I just don't think we are seeing the groundswell (yet) in cases that would signify a raising to Phase 5. If -- and I mean IF -- the WHO raises the threat level, it could be because there are so many nations reporting a pocket of cases in a number of countries. But there is so much surveillance going on now that evidence of a rapid expansion of cases beyond those people who recently traveled to Mexico would be quickly forthcoming.
We are also not seeing an exponential increase in Mexican cases. If this virus was lethal, we would see a continuing acceleration of extreme respiratory distress, and an increase in deaths. In the past two days, these Mexican cases haveapparently slowed down. This is decidedly good news and we all certainly hope that this trend continues.
Everyone is prepositioning assets in the field. We have anecdotal evidence of increased Federal activity right here in Florida, and I am certain other states have similar initiatives underway. Everyone is on alert and on their guard. So let's let Phase 4 do its thing -- what it was designed to do -- and get everyone moving to prepare for Phases 5 and 6. Tell people what to buy and how to recognize infection. But let's not pull that Phase 5 trigger unless and until the number of follow-on cases have justified the acceleration.
Of course, there is always the possibility that things are afoot that no one knows about. But I do not think that anyone knows enough about this virus at this point that would justify a move to Phase 5. Scientists and researchers are having trouble why this virus has changed its business model to sicken humans, when there are no apparent major changes to be seen in either the HA or NA strands.
One more thing: because of the Guillain-Barre side effect problems back in 1976, the government and vaccine makers had better make damn sure there is nothing in that syrup to prompt the kind of anomaly that occurred in 1976. And putting it in the trivalent fall cocktail makes a hell of a lot of sense.
Phase 5 is the equivalent of the Department of Homeland Security going to Code Red. In both cases, the only next available step is "Holy *#&#!"
Phase 5 triggers a number of corporate and government responses, and they all cost money and effort. Let's not move to Phase 5 unless there is demonstrable, defensible evidence that this virus is causing massive infections growing out of those limited number of clusters. It is a huge move and should not be taken lightly.

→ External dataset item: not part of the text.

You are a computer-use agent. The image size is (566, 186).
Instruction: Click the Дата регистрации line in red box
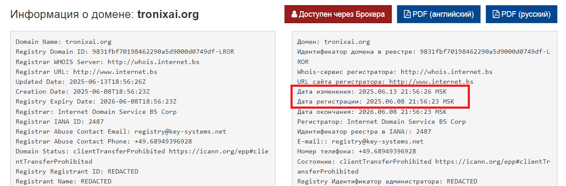375,102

SitRep Houston: Mexican child was visiting family in Brownsville
The statement that just came out of Houston clarified the circumstances surrounding the first death in the United States of a person due to swine influenza. Initial news reports said the child was Mexican and the family took the child to the US for treatment.
Wrong.
The child was Mexican, but the family was visiting relatives in Brownsville, Texas when the child suddenly became very ill. The child wound up in Houston and died there.
This disclosure will, as you can imagine, create far more questions than answers. This child was shedding virus all the while he was here. Let's watch and learn.